**The tasks**
• 1. Decide whether each statement agrees with the forum thread. Answer yes or no and quote the words that decide it.
(a) StaceyHH says Flickr provides the bbcode.
(b) harpangel36 says Patricia's message was received.
(c) Patricia says she sent Roxanne a PM.
• 2. Shorten the paragraph of the forum thread that begins "You have to use the bbcode selection," keeping its main facts.

___ Excerpt to read

# My New K3 Cover!!



## harpangel36 (Jul 25, 2010)

_--- fixed image links_


----------



## harpangel36 (Jul 25, 2010)

Well, I tried I can't seem to insert my pic of my new cover in the post here. LOL. Sorry


----------



## StaceyHH (Sep 13, 2010)

You have to use the bbcode selection on the Share this tab. Flickr provides it, but they also provide a bunch of other information, and a link-back to their site.


----------



## PG4003 (Patricia) (Jan 30, 2010)

OT:  Roxanne, did you get my message about sharing the jpeg file for the skin I designed?


----------



## harpangel36 (Jul 25, 2010)

No, I didn't get your message Patricia. You designed that? It's beautiful!!


----------



## PG4003 (Patricia) (Jan 30, 2010)

harpangel36 said:


> No, I didn't get your message Patricia. You designed that? It's beautiful!!


Roxanne, I sent you a PM.


----------



## heragn (Nov 3, 2009)

I love your cover!  The only thing that could make it better is....Texas Longhorns!  LOL

j/k this is truly B-E-A-Utiful!

______
___ Information provided

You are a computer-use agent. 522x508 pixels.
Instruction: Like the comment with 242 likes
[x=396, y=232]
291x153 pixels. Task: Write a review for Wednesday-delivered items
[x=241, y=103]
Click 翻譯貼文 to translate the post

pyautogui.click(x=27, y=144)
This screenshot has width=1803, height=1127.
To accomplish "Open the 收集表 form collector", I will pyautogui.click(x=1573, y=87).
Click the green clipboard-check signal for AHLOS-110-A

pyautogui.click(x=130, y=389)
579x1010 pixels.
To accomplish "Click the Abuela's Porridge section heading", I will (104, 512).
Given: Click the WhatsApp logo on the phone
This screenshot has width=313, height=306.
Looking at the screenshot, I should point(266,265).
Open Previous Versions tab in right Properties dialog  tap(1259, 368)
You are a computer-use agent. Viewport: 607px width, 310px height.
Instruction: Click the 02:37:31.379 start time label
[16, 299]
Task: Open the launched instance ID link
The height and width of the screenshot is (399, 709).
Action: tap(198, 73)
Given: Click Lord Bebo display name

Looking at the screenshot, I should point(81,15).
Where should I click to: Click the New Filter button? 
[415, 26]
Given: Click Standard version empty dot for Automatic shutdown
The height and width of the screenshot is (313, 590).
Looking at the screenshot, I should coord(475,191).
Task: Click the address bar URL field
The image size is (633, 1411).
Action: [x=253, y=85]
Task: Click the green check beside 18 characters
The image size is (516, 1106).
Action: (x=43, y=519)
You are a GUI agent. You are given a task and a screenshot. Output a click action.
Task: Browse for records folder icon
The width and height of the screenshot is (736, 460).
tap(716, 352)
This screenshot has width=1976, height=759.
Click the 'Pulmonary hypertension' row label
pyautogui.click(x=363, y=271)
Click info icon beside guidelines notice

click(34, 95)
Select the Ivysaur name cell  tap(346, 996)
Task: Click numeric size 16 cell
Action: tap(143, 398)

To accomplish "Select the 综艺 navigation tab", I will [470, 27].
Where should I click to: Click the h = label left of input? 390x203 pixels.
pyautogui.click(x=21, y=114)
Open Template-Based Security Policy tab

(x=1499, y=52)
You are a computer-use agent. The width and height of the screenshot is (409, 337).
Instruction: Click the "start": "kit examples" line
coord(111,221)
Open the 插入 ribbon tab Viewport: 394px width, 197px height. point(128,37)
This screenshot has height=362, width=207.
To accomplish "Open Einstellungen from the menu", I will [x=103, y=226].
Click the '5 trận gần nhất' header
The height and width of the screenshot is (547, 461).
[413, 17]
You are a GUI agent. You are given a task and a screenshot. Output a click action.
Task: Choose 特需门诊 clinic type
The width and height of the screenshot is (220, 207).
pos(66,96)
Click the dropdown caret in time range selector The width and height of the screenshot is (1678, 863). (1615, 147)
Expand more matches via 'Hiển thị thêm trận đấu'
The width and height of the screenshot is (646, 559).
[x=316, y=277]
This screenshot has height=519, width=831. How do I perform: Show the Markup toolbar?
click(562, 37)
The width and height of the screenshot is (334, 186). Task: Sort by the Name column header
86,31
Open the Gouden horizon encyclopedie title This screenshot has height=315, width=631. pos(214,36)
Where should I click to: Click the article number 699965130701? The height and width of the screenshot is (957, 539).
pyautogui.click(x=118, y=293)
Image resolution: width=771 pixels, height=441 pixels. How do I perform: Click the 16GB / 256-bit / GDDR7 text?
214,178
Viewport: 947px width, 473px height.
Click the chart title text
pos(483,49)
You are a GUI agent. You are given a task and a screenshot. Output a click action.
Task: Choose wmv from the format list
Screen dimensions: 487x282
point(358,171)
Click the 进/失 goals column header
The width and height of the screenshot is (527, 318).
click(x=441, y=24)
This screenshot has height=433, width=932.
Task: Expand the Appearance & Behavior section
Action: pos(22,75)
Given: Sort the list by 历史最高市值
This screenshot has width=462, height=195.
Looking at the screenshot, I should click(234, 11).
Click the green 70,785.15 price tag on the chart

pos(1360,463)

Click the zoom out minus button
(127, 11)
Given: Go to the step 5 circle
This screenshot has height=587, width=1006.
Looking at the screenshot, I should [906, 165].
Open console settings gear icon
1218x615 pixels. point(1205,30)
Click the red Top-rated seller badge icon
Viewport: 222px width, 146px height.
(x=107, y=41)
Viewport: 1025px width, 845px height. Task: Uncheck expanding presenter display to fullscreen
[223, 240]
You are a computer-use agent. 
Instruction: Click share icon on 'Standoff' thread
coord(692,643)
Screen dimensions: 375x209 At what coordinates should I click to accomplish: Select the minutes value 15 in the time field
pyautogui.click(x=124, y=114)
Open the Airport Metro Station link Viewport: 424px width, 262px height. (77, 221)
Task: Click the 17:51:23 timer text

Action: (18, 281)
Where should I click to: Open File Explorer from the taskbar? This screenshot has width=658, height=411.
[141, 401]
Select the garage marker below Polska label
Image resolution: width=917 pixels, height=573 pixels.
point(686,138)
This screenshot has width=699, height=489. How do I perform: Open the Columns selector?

______

**Outputs for the tasks**
• 1.
(a) Yes: "Flickr provides it"
(b) No: "No, I didn't get your message Patricia."
(c) Yes: "Roxanne, I sent you a PM."

• 2. Use the bbcode option on the Share this tab. Flickr supplies it, along with other information and a link back to its site.